[Stored items]
▬▬▬

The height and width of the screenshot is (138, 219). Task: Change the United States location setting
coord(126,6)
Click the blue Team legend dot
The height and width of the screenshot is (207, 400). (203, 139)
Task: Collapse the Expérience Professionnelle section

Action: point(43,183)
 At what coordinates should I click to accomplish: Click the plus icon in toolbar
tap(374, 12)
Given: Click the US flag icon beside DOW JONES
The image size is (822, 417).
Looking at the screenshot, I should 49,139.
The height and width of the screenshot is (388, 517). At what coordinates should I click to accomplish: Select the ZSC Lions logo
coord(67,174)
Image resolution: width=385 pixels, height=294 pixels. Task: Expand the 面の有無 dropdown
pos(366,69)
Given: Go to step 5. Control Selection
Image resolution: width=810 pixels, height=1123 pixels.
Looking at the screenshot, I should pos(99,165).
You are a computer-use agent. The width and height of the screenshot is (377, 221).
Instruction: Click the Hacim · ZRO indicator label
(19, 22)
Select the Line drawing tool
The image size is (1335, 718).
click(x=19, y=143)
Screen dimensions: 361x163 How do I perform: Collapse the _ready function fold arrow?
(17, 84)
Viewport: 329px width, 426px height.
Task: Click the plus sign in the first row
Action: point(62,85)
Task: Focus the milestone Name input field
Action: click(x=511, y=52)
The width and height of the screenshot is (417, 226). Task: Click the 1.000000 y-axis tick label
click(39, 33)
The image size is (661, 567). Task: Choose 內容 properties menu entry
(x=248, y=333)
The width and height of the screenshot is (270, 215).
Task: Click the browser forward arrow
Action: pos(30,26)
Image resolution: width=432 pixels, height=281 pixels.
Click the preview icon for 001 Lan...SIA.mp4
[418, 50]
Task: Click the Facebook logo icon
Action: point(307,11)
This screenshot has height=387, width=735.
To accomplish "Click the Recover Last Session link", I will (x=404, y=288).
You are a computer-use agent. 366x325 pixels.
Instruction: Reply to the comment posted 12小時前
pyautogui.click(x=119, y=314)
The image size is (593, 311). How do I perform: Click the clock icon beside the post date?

▬▬▬

Using the data above, count every line that contains the word "Given", then give the count and nothing more.

Response to the exercise
2